Initial 0.1.x packaging policy:

  • tested directly on macOS Apple Silicon
  • planned wheel targets: macOS arm64 and Linux x86_64
  • Windows support is deferred until after 0.1.x
  • source distribution remains the fallback for unsupported environments

Minimal Example

from alloygbm import GBMRegressor, rmse

X_train = [
    [0.0, 1.0],
    [1.0, 0.0],
    [2.0, 1.0],
    [3.0, 0.0],
]
y_train = [0.2, 0.9, 1.8, 2.7]

X_test = [
    [1.5, 1.0],
    [2.5, 0.0],
]
y_test = [1.3, 2.3]

model = GBMRegressor(
    learning_rate=0.05,
    max_depth=6,
    n_estimators=1200,
    training_policy="auto",
    deterministic=True,
    seed=7,
)
model.fit(X_train, y_train)

predictions = model.predict(X_test)
print(predictions)
print(rmse(y_test, predictions))

Time-Aware Validation Example

from alloygbm import GBMRegressor, purged_time_series_splits, rmse

rows = [
    [0.1, 1.0],
    [0.2, 1.1],
    [0.4, 0.9],
    [0.6, 1.2],
    [0.8, 1.3],
    [1.0, 1.4],
]
targets = [0.0, 0.1, 0.2, 0.5, 0.8, 1.0]
time_index = [0, 0, 1, 1, 2, 2]

splits = purged_time_series_splits(
    time_index,
    n_splits=3,
    purge_gap=0,
    embargo=0,
)

fold_scores = []
for train_idx, test_idx in splits:
    model = GBMRegressor(
        learning_rate=0.05,
        max_depth=6,
        n_estimators=400,
        deterministic=True,
        seed=7,
    )
    X_train = [rows[i] for i in train_idx]
    y_train = [targets[i] for i in train_idx]
    X_test = [rows[i] for i in test_idx]
    y_test = [targets[i] for i in test_idx]

    model.fit(X_train, y_train)
    fold_scores.append(rmse(y_test, model.predict(X_test)))

print(fold_scores)

For panel data, use purged_panel_splits(...).

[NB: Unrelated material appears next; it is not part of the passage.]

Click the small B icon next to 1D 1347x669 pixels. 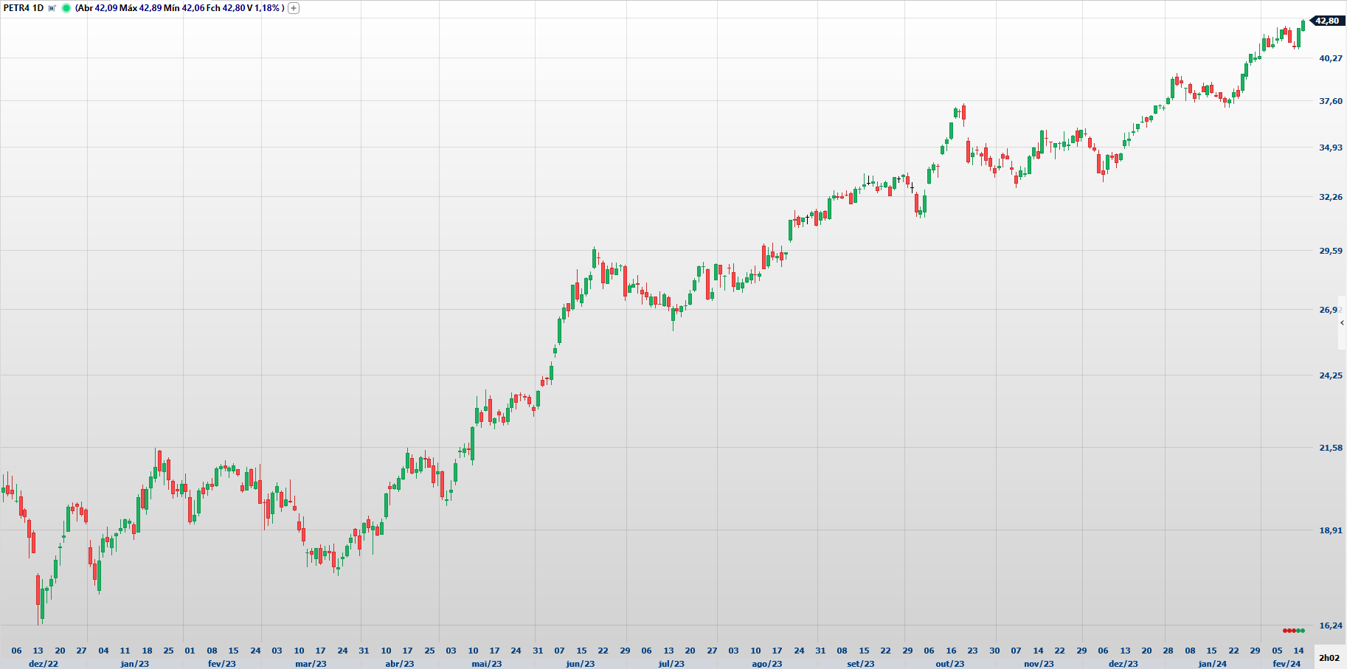(52, 8)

Validation And Early Stopping

from alloygbm import GBMRegressor

model = GBMRegressor(
    learning_rate=0.05,
    max_depth=6,
    n_estimators=1200,
    early_stopping_rounds=50,
    min_validation_improvement=1e-4,
    min_data_in_leaf=32,
    lambda_l2=1.0,
    deterministic=True,
    seed=7,
)

model.fit(
    X_train,
    y_train,
    eval_set=(X_valid, y_valid),
)

print(model.best_iteration_)
print(model.best_score_)
print(model.n_estimators_)
print(model.evals_result_)
print(model.fit_timing_)

early_stopping_rounds is explicit-only: pass eval_set=(X_valid, y_valid) when you enable it.

Feature Summary

  • Native Rust-backed training with zero-copy numpy prediction from Python
  • GBMRegressor with deterministic training controls and dataset-aware training_policy
  • Explicit validation support via fit(..., eval_set=..., eval_time_index=...)
  • Early stopping with fitted summaries: best_iteration_, best_score_, n_estimators_, evals_result_
  • Leaf and split controls: min_data_in_leaf, lambda_l1, lambda_l2, min_child_hessian
  • Continuous-feature binning strategies: linear, rank, quantile
  • Optional single-column categorical encoding path
  • Artifact-backed prediction via predict_from_artifact(...)
  • SHAP row explanations via shap_values(...)
  • SHAP global feature importance via feature_importances(...)
  • Time-aware validation helpers:
    • purged_time_series_splits(...)
    • purged_panel_splits(...)
  • Metric helpers:
    • rmse, mae, r2_score
    • pearson_correlation, rank_ic, hit_rate, icir

Benchmark Snapshot

The current public benchmark suite compares AlloyGBM against XGBoost, LightGBM, and CatBoost on synthetic and real regression datasets.

Current headline results from the expanded suite:

  • AlloyGBM is best on the panel_time_series benchmark across the tested profiles.
  • AlloyGBM is strong on dow_jones_financial, with its best showing under the deeper low-learning-rate profile.
  • AlloyGBM is competitive on dense_numeric, but still trails XGBoost and CatBoost on RMSE.
  • AlloyGBM currently lags all three libraries on california_housing and bike_sharing.
  • In the latest recorded public-suite refresh, AlloyGBM was also the fastest trainer on most scenario/profile rows.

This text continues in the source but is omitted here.